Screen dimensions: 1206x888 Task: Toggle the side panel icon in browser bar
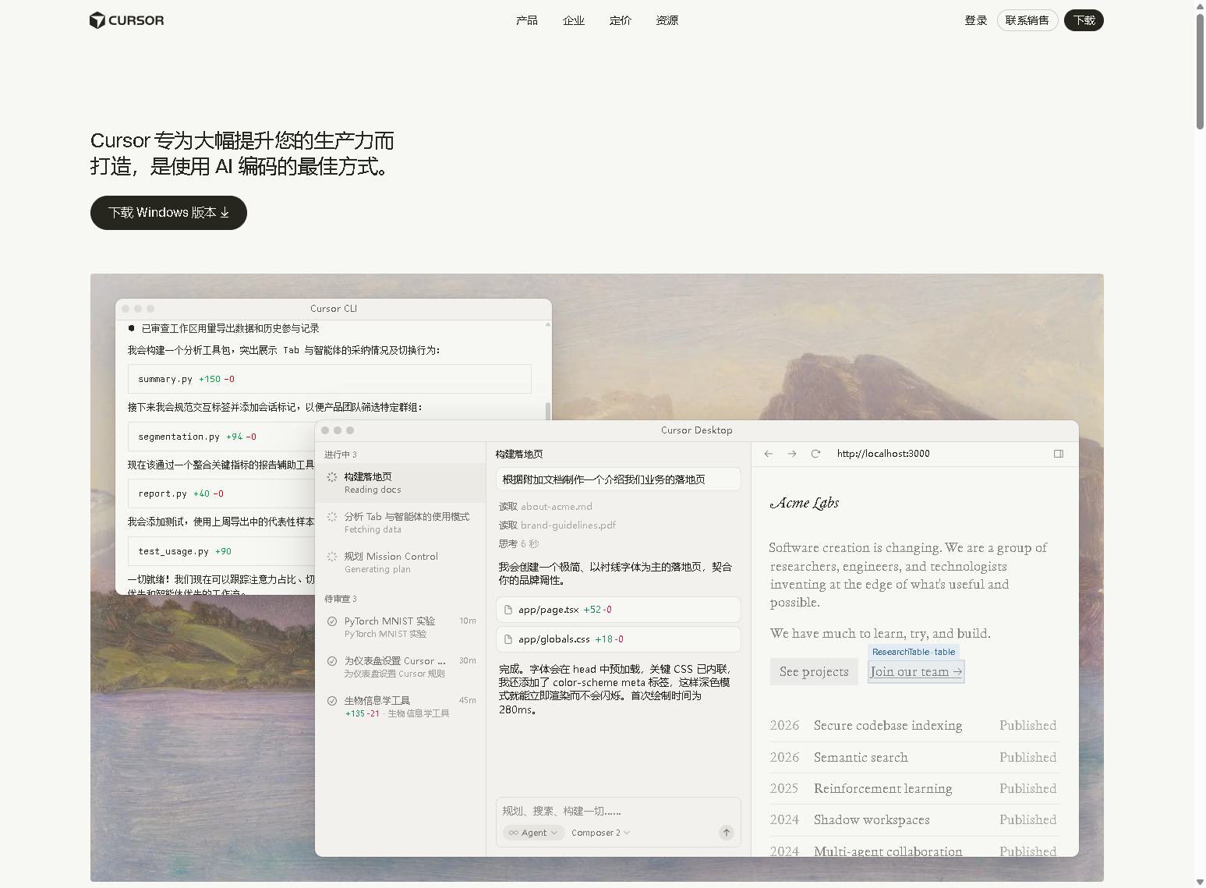1059,454
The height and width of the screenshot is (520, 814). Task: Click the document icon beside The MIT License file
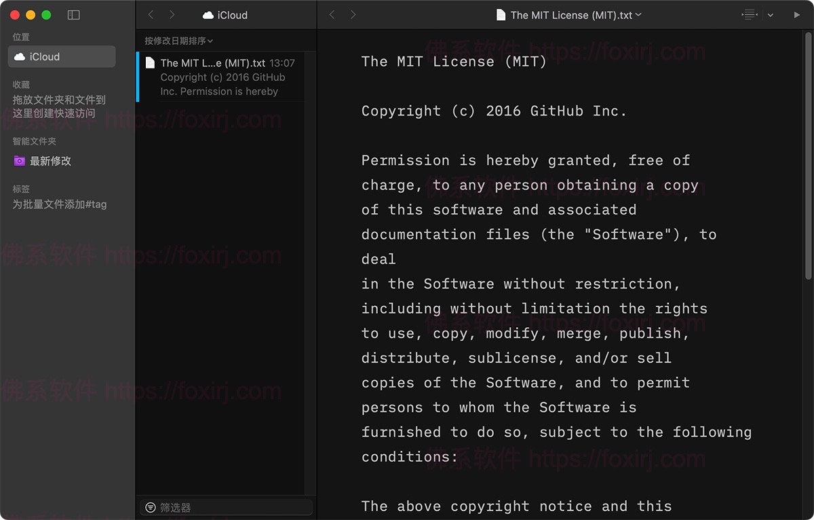click(x=151, y=62)
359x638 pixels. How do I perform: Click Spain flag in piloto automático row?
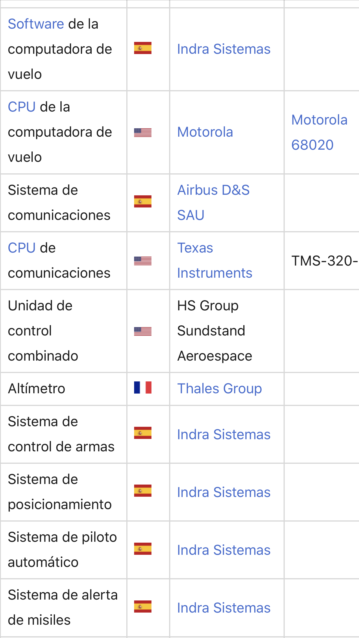pos(143,549)
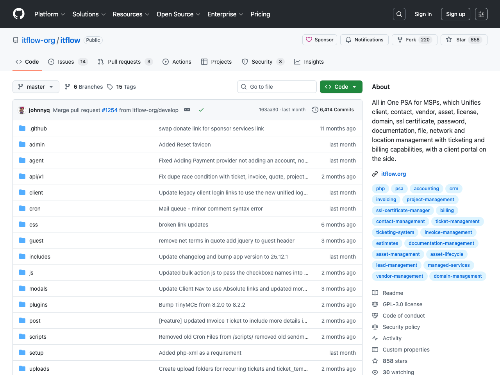
Task: Click the eye icon next to 30 watching
Action: pyautogui.click(x=375, y=372)
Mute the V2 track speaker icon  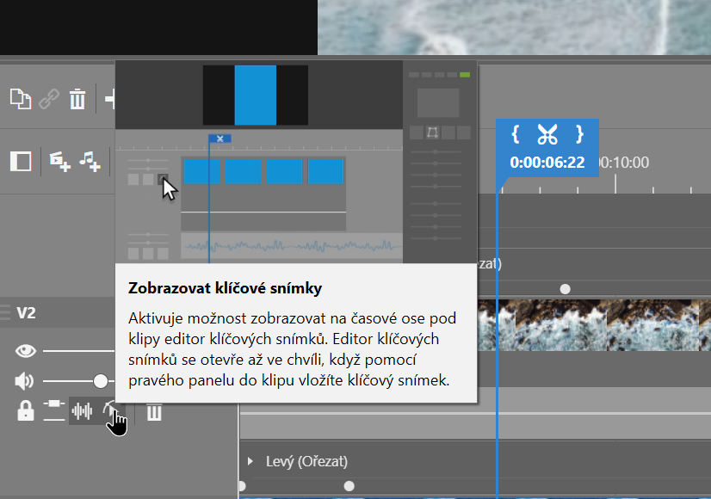pyautogui.click(x=25, y=381)
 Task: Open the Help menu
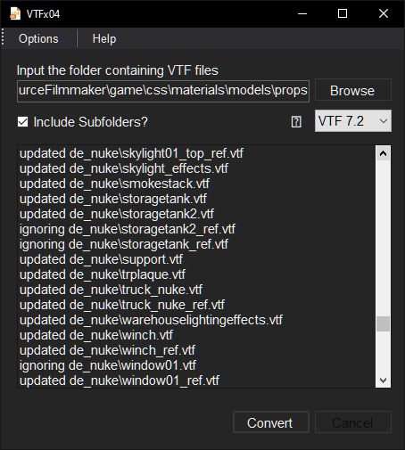pos(104,39)

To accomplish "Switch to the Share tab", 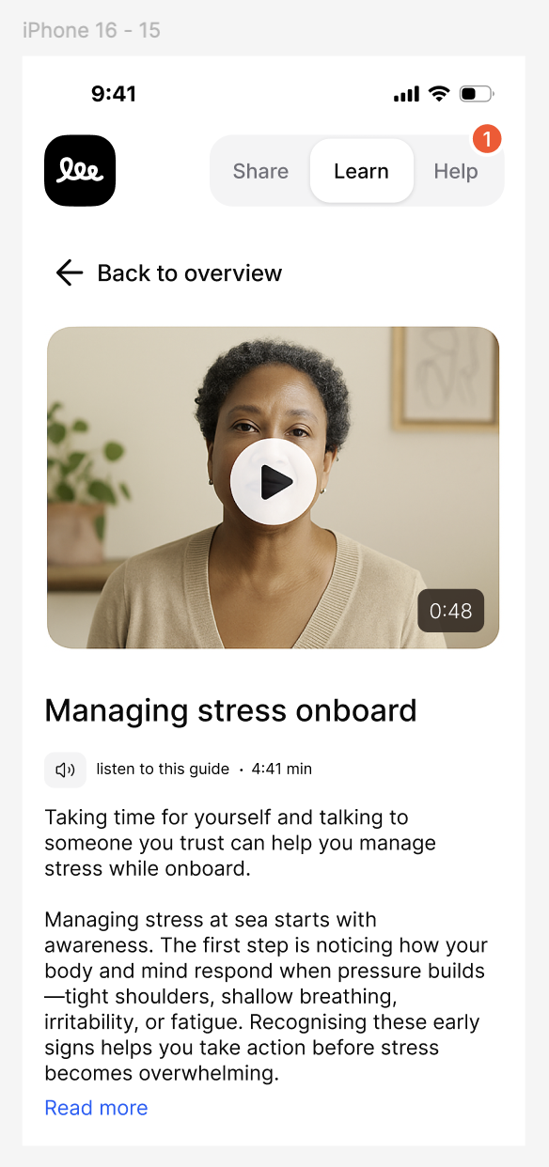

********************

_TASK OBJECTIVE_
Write out exactly the lines beginning with the line that holds "Task: Open the Help menu" and ending with the final line of the data, both ends included, without the pictures.

_RESPONSE FOR THIS EXERCISE_
 Task: Open the Help menu
pos(104,39)

To accomplish "Switch to the Share tab", 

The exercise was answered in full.